Our finding on the excess of Campylobacter infections in males corroborates other reports (Gillespie et al., 2008; Schielke et al., 2014) and is consistent with a similar pattern observed with other infectious diseases mostly in children (Green, 1992).
C. jejuni was the predominant species of Campylobacter, with C. coli as the second most important. The predominance of C. jejuni relatively to C. coli and the other species of Campylobacter is common but varies quantitatively as reported in England and Wales, China, and the Republic of Ireland with a prevalence of 92%, 89% and 67%, respectively (Gillespie et al., 2008; Chen et al., 2011; Madden et al., 2011).

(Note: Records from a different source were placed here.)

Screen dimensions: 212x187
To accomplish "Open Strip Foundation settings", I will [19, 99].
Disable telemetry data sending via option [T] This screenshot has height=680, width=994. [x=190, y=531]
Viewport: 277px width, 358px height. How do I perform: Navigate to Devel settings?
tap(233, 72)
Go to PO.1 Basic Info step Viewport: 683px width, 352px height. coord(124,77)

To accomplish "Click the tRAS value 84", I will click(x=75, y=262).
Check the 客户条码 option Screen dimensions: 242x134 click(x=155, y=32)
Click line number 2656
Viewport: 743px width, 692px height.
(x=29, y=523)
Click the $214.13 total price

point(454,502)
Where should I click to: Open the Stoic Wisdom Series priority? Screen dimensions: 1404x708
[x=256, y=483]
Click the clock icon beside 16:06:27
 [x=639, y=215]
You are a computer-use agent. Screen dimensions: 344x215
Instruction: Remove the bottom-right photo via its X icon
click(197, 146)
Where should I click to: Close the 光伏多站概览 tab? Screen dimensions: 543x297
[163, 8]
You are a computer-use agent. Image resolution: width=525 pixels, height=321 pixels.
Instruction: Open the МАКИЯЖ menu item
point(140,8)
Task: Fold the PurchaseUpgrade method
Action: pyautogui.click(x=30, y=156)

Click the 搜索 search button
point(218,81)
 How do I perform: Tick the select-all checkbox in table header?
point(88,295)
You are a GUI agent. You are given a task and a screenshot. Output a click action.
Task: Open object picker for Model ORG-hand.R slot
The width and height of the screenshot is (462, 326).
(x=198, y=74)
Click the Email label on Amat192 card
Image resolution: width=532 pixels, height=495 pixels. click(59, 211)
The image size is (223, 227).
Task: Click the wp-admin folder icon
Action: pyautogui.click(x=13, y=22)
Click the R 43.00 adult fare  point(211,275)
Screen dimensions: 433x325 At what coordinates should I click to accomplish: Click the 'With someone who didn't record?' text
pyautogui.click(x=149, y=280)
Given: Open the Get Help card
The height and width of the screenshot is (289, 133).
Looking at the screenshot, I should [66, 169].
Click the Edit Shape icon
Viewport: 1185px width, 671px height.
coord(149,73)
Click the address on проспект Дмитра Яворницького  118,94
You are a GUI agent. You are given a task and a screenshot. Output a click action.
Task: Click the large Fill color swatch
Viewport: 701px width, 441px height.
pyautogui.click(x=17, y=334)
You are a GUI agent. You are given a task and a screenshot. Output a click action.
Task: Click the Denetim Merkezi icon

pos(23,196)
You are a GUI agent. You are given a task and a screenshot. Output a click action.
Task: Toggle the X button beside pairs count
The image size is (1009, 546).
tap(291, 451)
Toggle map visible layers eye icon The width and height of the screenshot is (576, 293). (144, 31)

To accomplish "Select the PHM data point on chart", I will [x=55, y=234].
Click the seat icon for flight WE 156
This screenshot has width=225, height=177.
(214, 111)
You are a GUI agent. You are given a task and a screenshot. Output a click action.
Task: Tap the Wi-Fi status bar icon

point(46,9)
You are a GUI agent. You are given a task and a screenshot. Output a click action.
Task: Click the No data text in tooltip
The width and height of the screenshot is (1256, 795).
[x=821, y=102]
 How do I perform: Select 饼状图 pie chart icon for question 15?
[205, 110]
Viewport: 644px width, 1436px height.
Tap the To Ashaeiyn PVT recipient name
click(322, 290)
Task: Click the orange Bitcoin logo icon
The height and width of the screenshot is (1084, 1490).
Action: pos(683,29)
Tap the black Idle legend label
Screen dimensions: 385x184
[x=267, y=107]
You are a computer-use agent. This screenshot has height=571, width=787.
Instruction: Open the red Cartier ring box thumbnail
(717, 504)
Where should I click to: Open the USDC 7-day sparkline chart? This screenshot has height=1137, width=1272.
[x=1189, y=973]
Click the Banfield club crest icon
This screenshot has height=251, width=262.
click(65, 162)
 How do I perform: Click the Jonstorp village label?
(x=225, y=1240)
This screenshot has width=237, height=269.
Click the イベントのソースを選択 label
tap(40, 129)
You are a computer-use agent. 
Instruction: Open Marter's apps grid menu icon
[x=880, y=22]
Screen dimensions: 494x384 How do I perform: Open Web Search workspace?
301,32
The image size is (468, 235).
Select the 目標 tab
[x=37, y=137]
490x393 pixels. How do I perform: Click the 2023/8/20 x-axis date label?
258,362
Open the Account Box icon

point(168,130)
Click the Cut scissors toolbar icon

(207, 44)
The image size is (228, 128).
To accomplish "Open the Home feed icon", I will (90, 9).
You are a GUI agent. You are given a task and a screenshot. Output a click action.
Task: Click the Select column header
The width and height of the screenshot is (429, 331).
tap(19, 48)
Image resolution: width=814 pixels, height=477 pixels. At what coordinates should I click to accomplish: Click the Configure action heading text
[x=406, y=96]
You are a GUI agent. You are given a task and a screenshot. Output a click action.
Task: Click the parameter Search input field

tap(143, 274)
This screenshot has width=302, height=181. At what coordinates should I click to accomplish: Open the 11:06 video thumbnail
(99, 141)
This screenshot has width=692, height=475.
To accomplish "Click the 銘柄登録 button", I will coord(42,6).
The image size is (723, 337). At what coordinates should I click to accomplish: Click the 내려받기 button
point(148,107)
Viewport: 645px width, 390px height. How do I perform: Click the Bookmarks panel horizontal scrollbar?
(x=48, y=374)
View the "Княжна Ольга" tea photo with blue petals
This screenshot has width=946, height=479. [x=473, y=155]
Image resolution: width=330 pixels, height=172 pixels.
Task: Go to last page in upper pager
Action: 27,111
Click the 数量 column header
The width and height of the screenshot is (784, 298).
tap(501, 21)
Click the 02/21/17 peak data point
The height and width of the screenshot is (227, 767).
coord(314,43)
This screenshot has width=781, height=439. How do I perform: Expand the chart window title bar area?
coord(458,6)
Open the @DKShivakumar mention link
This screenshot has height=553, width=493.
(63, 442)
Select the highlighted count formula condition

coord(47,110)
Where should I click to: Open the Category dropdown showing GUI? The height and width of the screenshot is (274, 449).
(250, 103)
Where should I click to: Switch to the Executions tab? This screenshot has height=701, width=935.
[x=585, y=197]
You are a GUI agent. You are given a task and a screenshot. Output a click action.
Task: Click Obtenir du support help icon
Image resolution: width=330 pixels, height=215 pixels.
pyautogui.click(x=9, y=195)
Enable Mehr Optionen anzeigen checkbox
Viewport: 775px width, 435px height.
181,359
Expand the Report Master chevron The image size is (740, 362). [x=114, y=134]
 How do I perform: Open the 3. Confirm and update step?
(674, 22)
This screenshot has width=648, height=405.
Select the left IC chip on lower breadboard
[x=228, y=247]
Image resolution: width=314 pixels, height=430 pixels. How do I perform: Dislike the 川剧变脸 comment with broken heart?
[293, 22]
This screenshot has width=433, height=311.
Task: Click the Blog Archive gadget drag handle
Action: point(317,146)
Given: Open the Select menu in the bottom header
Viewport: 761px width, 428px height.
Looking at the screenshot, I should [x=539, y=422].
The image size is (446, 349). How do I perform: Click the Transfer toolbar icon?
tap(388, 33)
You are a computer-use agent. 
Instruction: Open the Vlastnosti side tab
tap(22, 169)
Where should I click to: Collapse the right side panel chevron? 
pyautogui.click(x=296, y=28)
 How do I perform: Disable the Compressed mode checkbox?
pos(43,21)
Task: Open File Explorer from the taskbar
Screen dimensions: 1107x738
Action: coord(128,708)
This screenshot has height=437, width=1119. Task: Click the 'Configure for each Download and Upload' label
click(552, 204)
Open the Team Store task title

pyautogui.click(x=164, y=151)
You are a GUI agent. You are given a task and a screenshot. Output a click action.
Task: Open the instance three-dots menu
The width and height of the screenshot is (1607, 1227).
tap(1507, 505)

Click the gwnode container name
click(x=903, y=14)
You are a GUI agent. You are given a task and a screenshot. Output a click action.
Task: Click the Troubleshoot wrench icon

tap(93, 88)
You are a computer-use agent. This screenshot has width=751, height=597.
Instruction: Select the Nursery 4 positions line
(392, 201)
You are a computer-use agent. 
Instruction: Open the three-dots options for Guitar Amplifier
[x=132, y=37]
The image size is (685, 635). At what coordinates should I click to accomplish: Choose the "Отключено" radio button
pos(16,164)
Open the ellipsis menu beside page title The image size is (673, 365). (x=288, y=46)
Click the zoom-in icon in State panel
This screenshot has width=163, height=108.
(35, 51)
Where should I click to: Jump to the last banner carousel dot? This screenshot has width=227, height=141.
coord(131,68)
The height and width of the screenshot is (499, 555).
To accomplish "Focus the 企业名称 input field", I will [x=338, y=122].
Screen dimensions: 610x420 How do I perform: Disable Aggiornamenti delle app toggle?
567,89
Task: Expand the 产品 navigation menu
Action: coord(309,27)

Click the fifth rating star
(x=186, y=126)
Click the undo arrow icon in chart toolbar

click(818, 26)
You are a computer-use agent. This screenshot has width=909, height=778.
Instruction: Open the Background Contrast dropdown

It has been shown that the risk of C. coli infection in comparison with C. jejuni is higher in people older than 19 years, in people who live in rural areas and during the summer months (Roux et al., 2013). The fact that Israeli Arabs primarily reside in rural areas may, in part, explain our finding that a higher percent of C. coli among Campylobacter spp. is isolated among Arabs as compared Jews and Others.
The data generated by the active laboratory-based surveillance of campylobacteriosis have showed that the disease is highly endemic in Israel, with incidence rates higher than those reported from other developed countries and increasing in the last decade and a half. Data on the level of infestation with Campylobacter spp. of the livestock in Israel, especially poultry, are needed. Further analytical studies are necessary to identify factors associated with an increased risk of disease in humans to better direct prevention and control of the disease in Israel. In New Zealand, where a dramatic increase in the incidence rate of campylobacteriosis was observed between 1980 and 2006, a range of voluntary and regulatory interventions were made to reduce Campylobacter spp. contamination of poultry including the levels of primary production, processing, retail and consumer (Sears et al., 2011). The results of these actions lead to 54% decline in the incidence rate of campylobacteriosis in 2008, compared with the average annual rate of 2002–2006 (Sears et al., 2011).
Conclusions
We report on an increase in the incidence of campylobacteriosis in Israel in the last 15 years. The peak morbidity occurred consistently in late spring, with a risk excess in younger age groups, in males compared with females, as well as earlier in the life span among Arabs compared with Jews and others. C. jejuni was the predominant species of Campylobacter, with C. coli as the second most important. A concerted effort of veterinary and public health authorities is necessary to stop the rise in the incidence of the disease and ultimately reduce the burden of campylobacteriosis in humans in Israel.
Footnotes
Acknowledgments
We thank Nadia Pekurovski for her assistance in the data collection of the Sentinel Laboratory-Based Surveillance Network. The study was supported in part by a grant from Nuclear Threat Initiative, Washington DC in frame of the Middle East Consortium for Infectious Diseases Surveillance conferred to Tel-Aviv University.
Disclosure Statement
No competing financial interests exist.